Not since 1984 have we passed this barrier, one many thought we would never see again. 10.2% unemployment means one in five American families have somebody out of work; real numbers of people unemployment may be nearing 20% without using all the statistical gimmicky used to keep the percentage as low as it is.
The Christmas year-end holiday season is virtually upon us. No sooner than we will wash our Thanksgiving dinner dishes than the Christmas songs will again dominate our media and the shopping bargains will dominate our retail industry. The retail industry which shudders to see what 10.2% unemployment means for year-end holiday shopping. Some five million Americans without jobs, maybe many more who have fallen off the far end of the statistical body count, will not be shopping at the local malls this year and will be hoping that they can pay rent, mortgages and for their family’s food.

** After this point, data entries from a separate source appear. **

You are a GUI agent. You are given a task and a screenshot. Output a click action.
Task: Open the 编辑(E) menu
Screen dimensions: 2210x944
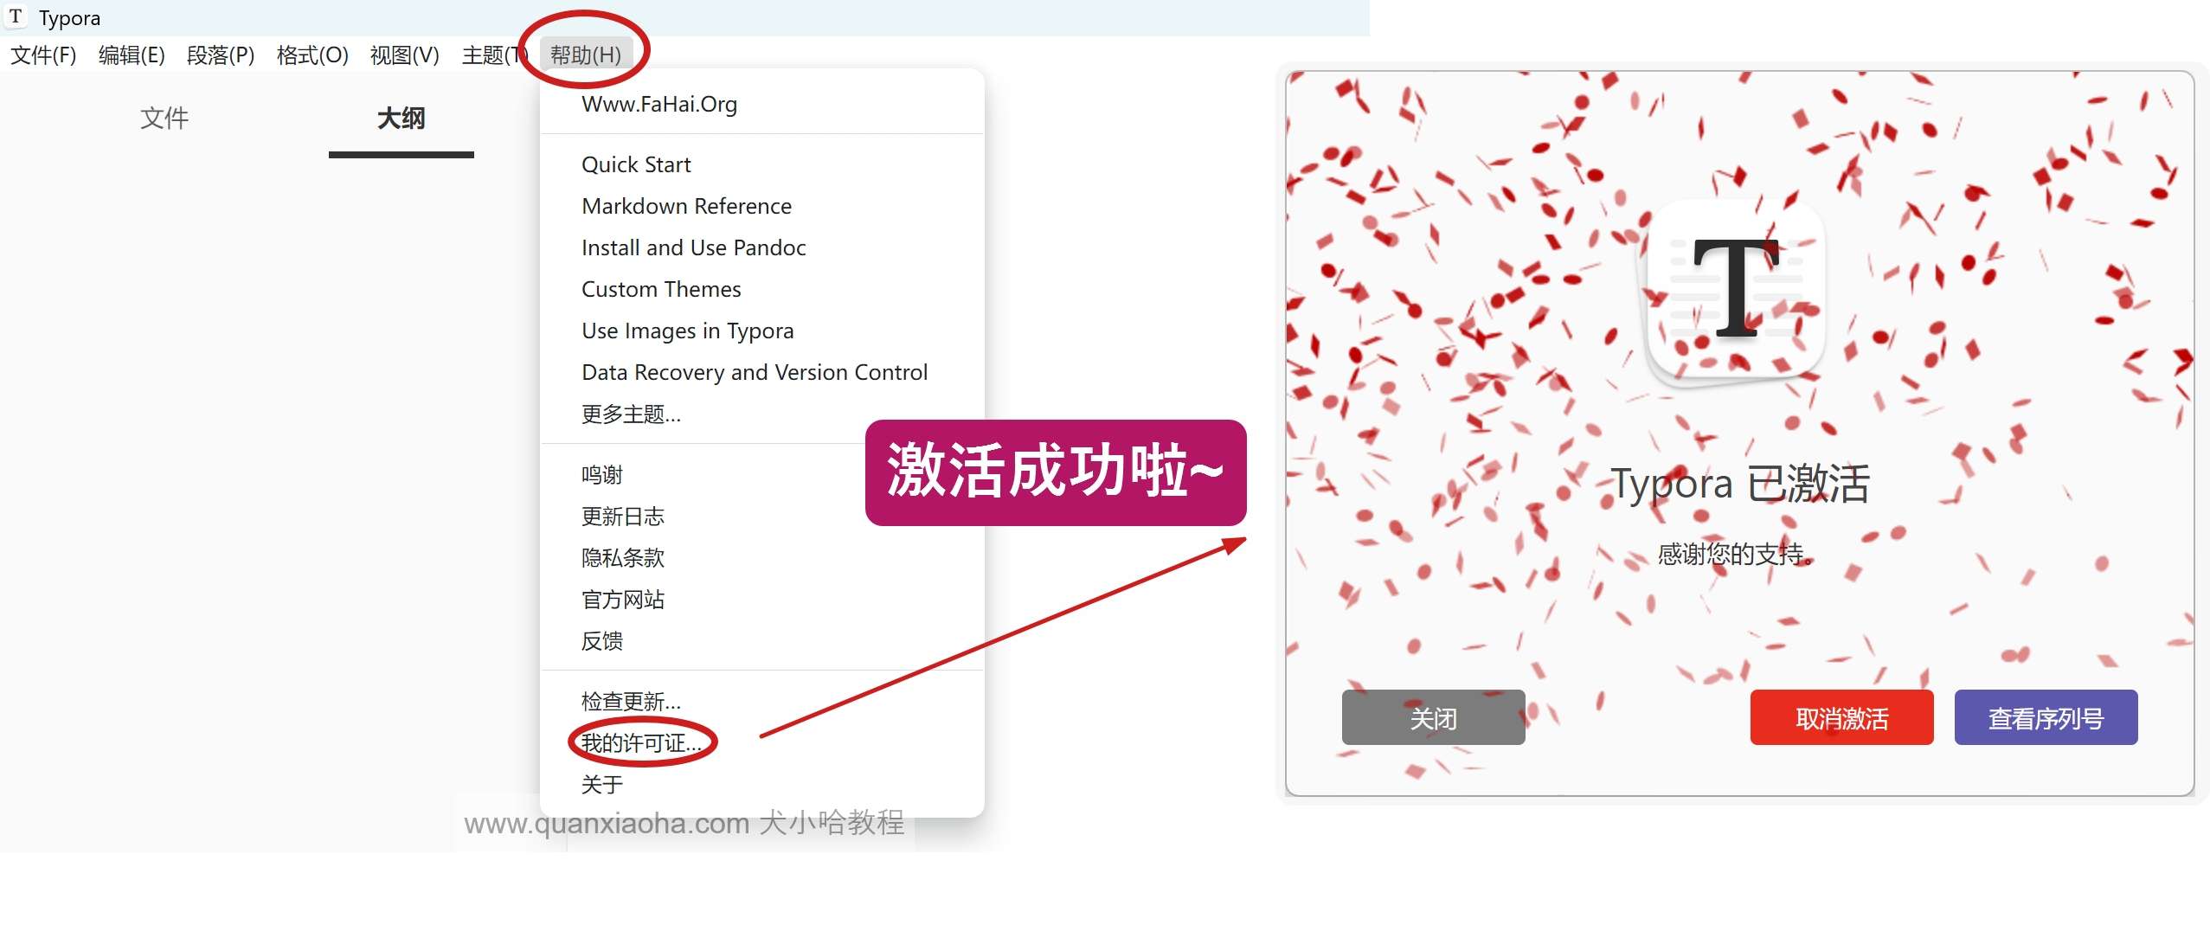coord(132,55)
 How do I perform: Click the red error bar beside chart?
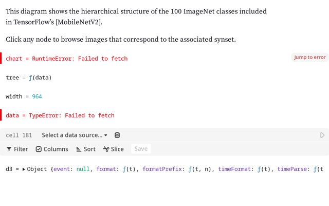coord(1,58)
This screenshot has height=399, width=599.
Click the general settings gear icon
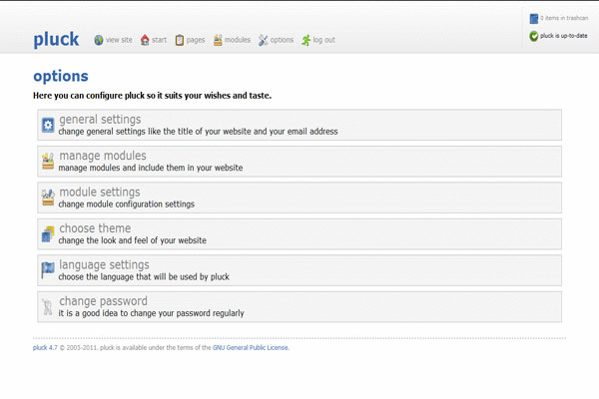coord(47,125)
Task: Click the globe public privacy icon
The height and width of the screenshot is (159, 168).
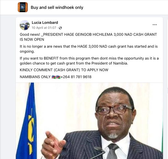Action: point(60,28)
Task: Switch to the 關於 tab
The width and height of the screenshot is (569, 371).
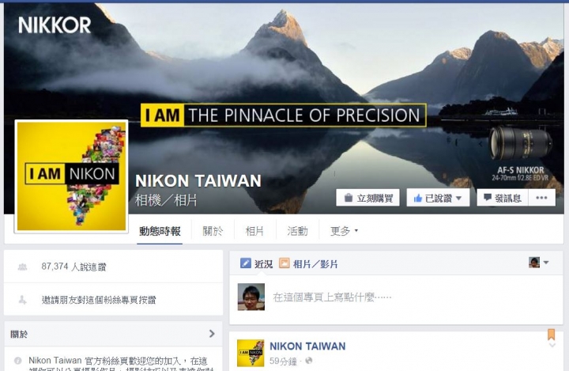Action: tap(213, 231)
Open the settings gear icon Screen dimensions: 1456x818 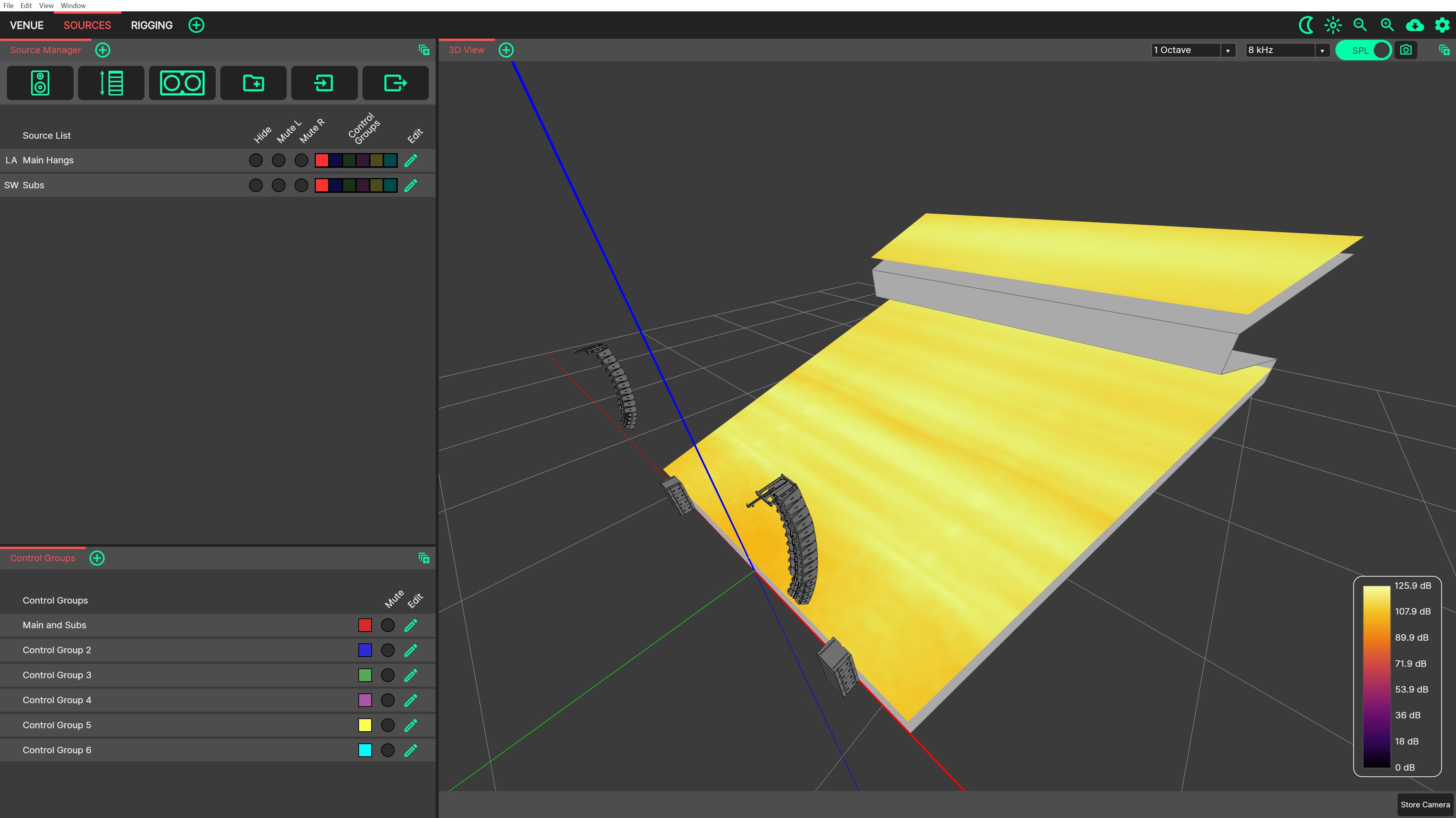tap(1442, 25)
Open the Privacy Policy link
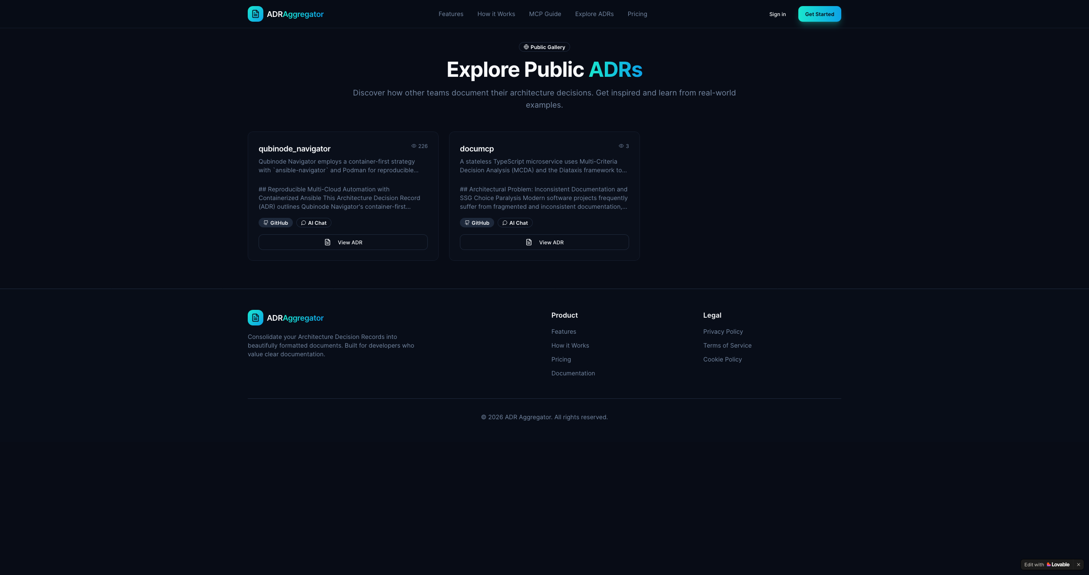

This is big for next year’s off-year elections across the board. Incumbents are already watching their backs after the New Jersey and Virginia gubernatorial elections, and after Mayor Bloomberg won another term in the Big Apple, spending something like nearly a couple of hundred dollars per voter to squeak by his challenger for a too close for comfort, re-election victory.
There is a smoldering in the electorate which these unemployment numbers may help fan into real flames – they want the bums out, they want Wall St. to stop being such pigs and paying huge bonuses with taxpayer money, they want something other than this death-by-a-thousand cuts, jobless recovery that we are now officially mired in.
A lot of fears in the economic realm have now come true. The big one – that nothing has been systemically changed in our financial systems and it could all blow sky high like Fall 2008 again – looms, as we watch the banks and other financial interests spend in the hundreds of millions on their lobbyists using your tax dollars and mine to resist any systemic changes so sorely needed. And the TeaPartyites march on Washington to protest the very same government benefits that many of them enjoy living on. . . .
We are living in interesting times in the unfortunate ancient Chinese proverbial sense. Many of us wish they would become a bit less interesting already so we can move on to other things and stop this worrying and the drip, drip, drip of bad, worse and worst financial news.
Politicians do not get re-elected with 10% unemployment – too easy to blame them, whether they only inherited the mess or created it. Who really cares? It’s a mess to be sure and we’ll blame somebody – the most visible man or woman walks the plank first.
10% means a really big Ouch in our economy – it is far from just a number. Did we actually under-stimulate the economy with government intervention, as Paul Krugman repeatedly asks? Are we thinking plain wrong that government should be rescuing failing businesses and not letting the law of the economic jungle prevail? Economic historians are sharpening their pencils this historic morning.